3Step 3: Derivative Using Quotient Rule

The quotient rule states that for \( u = \frac{v}{w} \), \[ \frac{du}{dx} = \frac{w \cdot \frac{dv}{dx} - v \cdot \frac{dw}{dx}}{w^2} \]Here, let \( v = 1 - x^2 \) and \( w = 1 + x^2 \).\( \frac{dv}{dx} = -2x \) and \( \frac{dw}{dx} = 2x \).So,\[ \frac{du}{dx} = \frac{(1 + x^2)(-2x) - (1 - x^2)(2x)}{(1 + x^2)^2} \]Simplifying gives:\[ \frac{du}{dx} = \frac{-2x - 2x^3 - 2x + 2x^3}{(1 + x^2)^2} = \frac{-4x}{(1 + x^2)^2} \]
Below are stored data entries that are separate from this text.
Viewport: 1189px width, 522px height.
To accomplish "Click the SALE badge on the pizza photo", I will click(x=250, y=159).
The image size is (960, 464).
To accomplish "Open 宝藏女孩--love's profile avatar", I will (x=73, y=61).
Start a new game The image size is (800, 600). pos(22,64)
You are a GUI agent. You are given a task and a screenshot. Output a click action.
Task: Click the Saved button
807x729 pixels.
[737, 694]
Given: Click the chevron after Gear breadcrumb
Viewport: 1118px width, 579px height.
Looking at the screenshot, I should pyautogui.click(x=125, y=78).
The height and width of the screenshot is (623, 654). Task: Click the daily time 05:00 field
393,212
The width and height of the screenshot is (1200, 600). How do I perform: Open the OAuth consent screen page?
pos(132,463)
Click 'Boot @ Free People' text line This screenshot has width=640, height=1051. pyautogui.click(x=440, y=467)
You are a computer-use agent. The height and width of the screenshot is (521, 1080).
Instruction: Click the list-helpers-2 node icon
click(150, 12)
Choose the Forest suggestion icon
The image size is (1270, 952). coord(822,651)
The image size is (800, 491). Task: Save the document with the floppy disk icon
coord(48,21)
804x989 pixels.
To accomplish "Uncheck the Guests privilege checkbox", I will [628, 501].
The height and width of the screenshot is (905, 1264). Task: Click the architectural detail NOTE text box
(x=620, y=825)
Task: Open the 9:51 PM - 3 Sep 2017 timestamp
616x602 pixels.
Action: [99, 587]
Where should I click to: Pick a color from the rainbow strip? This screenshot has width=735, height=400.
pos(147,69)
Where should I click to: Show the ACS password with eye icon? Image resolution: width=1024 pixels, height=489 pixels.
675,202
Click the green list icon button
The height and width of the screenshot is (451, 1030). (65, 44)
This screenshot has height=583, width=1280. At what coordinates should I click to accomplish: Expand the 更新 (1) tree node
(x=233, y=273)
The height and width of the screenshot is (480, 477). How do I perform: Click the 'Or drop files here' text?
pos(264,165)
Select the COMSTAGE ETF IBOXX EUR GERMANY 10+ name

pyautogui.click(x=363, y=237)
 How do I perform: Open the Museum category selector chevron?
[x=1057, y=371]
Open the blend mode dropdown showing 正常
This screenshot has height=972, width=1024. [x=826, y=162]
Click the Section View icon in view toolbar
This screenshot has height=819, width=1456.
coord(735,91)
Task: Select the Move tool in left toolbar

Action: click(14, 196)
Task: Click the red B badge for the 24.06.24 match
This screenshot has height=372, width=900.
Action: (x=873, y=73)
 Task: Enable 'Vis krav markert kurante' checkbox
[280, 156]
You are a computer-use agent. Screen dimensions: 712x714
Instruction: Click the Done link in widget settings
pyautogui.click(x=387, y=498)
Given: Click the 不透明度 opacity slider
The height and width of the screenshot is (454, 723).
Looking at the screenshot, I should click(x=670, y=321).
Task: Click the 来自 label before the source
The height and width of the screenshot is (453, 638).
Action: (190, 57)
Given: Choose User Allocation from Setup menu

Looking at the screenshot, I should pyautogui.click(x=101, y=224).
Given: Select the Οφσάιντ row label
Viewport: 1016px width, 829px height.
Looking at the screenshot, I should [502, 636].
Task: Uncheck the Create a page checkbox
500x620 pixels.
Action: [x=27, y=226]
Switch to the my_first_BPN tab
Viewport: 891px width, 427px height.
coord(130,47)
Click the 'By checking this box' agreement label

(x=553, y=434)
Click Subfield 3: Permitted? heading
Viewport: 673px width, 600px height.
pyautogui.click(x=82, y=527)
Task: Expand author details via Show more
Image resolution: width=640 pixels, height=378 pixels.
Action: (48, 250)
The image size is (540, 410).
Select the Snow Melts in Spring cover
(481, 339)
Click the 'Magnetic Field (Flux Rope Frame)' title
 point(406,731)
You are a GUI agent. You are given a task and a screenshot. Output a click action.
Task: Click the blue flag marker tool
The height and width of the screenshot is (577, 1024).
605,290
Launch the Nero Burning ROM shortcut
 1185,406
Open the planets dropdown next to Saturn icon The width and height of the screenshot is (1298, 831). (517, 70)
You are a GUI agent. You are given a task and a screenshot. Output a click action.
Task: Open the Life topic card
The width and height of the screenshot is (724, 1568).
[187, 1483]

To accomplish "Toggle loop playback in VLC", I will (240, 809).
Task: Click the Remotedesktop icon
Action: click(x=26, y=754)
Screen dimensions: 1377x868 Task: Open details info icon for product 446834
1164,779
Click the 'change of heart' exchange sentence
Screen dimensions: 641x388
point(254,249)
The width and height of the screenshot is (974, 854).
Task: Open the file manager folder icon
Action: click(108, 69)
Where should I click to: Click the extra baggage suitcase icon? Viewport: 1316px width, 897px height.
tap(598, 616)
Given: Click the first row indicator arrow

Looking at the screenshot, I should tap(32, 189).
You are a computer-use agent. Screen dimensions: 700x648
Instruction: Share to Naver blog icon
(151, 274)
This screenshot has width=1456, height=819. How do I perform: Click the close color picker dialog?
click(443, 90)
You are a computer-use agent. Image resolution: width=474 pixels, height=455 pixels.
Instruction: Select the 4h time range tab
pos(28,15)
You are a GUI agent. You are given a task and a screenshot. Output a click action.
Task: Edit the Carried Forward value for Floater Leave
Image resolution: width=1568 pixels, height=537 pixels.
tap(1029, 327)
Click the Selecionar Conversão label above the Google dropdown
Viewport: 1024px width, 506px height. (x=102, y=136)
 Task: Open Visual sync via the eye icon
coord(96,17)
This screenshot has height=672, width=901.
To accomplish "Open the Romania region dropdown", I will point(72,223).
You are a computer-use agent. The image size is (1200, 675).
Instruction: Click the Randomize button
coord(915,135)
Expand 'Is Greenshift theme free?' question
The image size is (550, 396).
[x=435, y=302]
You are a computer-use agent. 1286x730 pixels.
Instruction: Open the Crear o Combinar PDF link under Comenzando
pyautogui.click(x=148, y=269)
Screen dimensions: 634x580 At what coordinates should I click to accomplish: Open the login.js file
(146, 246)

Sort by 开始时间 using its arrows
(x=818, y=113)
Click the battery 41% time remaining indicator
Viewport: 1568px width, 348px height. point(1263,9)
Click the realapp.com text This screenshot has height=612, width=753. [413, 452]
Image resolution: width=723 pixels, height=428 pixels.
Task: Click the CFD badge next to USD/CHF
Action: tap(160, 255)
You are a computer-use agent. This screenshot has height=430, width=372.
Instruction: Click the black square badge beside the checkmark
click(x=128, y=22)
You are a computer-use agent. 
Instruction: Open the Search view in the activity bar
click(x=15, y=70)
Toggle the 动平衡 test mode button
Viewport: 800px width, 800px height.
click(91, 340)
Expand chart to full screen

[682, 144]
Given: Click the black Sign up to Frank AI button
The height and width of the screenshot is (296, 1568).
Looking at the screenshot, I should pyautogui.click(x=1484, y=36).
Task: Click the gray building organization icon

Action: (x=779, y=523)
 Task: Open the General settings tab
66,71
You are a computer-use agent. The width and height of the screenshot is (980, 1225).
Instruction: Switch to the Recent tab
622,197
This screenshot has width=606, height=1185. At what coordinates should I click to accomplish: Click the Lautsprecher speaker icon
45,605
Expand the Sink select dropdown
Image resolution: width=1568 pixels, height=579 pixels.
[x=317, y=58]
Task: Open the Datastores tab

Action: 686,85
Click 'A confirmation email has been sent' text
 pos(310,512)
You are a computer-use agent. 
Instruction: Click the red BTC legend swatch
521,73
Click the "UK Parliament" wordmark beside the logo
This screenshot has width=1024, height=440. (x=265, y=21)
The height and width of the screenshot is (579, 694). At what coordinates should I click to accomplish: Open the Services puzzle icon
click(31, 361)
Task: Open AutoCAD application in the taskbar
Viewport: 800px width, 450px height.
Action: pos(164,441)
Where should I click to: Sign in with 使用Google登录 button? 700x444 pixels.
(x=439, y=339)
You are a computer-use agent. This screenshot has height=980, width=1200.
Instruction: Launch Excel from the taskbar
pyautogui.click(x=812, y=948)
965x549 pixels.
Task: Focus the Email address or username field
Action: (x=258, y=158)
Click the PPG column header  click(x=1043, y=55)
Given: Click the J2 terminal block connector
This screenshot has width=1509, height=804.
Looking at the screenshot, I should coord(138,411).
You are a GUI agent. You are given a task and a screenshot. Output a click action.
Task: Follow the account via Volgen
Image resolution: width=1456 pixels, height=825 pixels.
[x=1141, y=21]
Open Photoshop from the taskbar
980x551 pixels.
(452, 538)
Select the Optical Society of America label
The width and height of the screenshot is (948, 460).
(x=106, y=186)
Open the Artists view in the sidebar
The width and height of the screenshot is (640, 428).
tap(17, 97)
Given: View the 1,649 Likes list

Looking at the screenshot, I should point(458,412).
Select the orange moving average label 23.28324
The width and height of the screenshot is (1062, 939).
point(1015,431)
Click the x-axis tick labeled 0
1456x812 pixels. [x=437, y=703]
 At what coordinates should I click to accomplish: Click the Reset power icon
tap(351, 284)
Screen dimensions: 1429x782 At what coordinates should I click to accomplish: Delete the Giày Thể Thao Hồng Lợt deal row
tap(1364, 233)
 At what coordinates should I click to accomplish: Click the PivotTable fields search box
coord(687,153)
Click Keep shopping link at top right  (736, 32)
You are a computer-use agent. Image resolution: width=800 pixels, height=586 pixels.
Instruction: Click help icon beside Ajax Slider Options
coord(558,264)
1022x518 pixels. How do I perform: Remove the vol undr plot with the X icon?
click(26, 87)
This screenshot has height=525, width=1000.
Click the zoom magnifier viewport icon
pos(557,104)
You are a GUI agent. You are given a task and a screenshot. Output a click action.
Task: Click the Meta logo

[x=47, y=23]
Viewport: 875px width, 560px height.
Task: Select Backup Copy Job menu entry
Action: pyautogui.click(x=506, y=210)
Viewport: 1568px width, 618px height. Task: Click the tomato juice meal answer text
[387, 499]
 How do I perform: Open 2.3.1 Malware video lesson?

4Step 4: Calculate f'(x) Using the Derivative Formula

Substitute \( u \) and \( \frac{du}{dx} \) back into the derivative formula:\[ f'(x) = -\frac{1}{\sqrt{1 - \left(\frac{1 - x^2}{1 + x^2}\right)^2}} \cdot \frac{-4x}{(1 + x^2)^2} \]Simplifying the expression inside the square root:\[ 1 - \left(\frac{1 - x^2}{1 + x^2}\right)^2 = \frac{4x^2}{(1 + x^2)^2} \]The square root becomes \( \frac{2x}{1 + x^2} \).Thus,\[ f'(x) = \frac{-4x}{\frac{2x}{1 + x^2}} \cdot \frac{1}{2x} = \frac{-2(1+x^2)}{(1+x^2)^2} \]\[ f'(x) = -2 \cdot \frac{1}{1+x^2} \]This simplifies finally to:\[ f'(x) = -2 \cdot \frac{1}{1+x^2} \]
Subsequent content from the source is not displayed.